The Big Apple has dropped in its ranks, with Singapore edging out New York as a top world destination city for the first time in three years.
According to the Mastercard Global Destination Cities Index 2017, Singapore now holds the No.5 spot as a global destination city, racking in 13.11 million visitors in 2016, while New York falls to sixth place with 12.7 million visitors.
But these aren’t just business travellers.
The vast majority of these visitors travel to Singapore (76.7%) and New York (86.6%) for leisure – a trend that is consistent across the top 20 destination cities.

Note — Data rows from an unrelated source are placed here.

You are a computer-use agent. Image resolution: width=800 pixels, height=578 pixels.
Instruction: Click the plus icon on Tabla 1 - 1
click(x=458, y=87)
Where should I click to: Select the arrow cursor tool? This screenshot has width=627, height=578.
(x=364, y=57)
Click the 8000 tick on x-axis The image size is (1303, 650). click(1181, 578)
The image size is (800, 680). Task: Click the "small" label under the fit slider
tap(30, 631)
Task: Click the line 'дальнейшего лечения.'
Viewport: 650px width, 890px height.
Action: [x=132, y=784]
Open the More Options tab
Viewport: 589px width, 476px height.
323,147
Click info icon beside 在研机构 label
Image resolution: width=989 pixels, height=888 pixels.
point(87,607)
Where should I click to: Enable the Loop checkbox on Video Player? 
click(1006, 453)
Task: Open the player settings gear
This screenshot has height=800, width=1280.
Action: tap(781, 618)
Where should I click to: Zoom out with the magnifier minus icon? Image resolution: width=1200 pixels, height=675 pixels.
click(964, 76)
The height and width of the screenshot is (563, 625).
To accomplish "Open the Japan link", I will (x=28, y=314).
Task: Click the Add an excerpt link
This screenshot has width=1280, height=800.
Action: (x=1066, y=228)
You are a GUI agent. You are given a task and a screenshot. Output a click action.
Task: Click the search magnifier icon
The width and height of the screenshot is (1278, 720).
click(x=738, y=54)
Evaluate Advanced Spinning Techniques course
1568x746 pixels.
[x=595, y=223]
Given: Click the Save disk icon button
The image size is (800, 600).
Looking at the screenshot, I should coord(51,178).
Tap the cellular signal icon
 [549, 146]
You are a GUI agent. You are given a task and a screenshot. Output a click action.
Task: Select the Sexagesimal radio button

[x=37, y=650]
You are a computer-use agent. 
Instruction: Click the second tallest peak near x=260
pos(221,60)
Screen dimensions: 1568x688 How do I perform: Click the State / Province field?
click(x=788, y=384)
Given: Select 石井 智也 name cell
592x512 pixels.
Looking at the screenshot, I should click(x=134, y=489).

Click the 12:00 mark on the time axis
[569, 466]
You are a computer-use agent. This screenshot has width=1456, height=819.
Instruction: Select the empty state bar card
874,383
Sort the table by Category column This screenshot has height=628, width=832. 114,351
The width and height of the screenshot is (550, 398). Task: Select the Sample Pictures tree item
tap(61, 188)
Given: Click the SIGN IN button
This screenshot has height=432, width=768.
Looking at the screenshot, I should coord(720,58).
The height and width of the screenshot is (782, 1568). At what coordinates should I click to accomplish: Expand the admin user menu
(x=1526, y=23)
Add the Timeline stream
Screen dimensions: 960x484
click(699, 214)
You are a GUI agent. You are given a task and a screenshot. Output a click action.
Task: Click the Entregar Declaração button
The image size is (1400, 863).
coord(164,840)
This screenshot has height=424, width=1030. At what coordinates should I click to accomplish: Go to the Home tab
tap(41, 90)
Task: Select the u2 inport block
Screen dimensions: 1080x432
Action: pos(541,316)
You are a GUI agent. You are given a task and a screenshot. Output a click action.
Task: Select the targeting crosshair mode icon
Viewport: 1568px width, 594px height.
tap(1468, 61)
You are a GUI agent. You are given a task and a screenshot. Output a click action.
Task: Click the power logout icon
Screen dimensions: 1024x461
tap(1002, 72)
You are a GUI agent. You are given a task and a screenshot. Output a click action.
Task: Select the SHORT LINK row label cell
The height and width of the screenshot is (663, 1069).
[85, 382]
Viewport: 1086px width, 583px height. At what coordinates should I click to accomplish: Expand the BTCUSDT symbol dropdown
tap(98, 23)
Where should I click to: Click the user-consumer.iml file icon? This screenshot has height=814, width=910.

The Mastercard Global Destination Cities Index 2017 ranks cities in terms of the number of their total international overnight visitor arrivals, and cross-boarder spending by these same visitors based on 2016 data.
However, there shouldn’t be “any major changes from 2016 to 2017, especially in rankings”, said Dr Eric Schneider, senior vice-president of MasterCard Asia Pacific, during a media briefing yesterday (Sept 26).
The event was held at the MasterCard Singapore office near Rochor Road.
When asked for possible reasons to explain the change in rankings between Singapore and New York, Schneider told Business Insider that it could be due to the appreciation of the US dollar along and the depreciation of the Singapore dollar.
Research economist Mr Desmond Choong, who is the brains behind the study, added: “in 2016, New York was just plugging along but there was a sudden jump in Chinese tourists in Singapore, which could be another reason.”
China has been ranked as the largest origin market for the top five destination cities in the Asia Pacific- including Bangkok, which retained its lead as the top destination city worldwide.
Bangkok boasted 19.41 million visitors in 2016, with Chinese tourists making up 34.3% of the total.
Certainly impressive numbers.
When looking at commonalities amongst the top ranking cities, the study found three key traits consistent amongst these destinations: strong flight connectivity and investments into the travel and tourism sector, relaxed visa restrictions, and a large number of Chinese outbound travellers.
While some may be talking about “China slowing down”, Schneider remains optimistic that the large proportion of Chinese travellers “is not a trend that we are going to see diminishing anytime soon.”
There was also a strong correlation between the weakening of a domestic currency, and the number of visitors to that city.
Looking at Asia Pacific as a whole, the region has outpaced both Europe and North America in terms of growth, and nine out of 10 of the fastest growing cities by Compound Annual Growth Rate (CAGR) between 2009 and 2016 fall on the Asian continent.
To keep up with the rapidly growing region, Schneider says that Singapore can continue to focus on its investments into the travel sector, open new flight routes, and work on making the visa application process even easier.
“But Singapore is already ranked number five, and has just surpassed New York as a travel destination, so let’s just take five minutes to celebrate that first”, he said.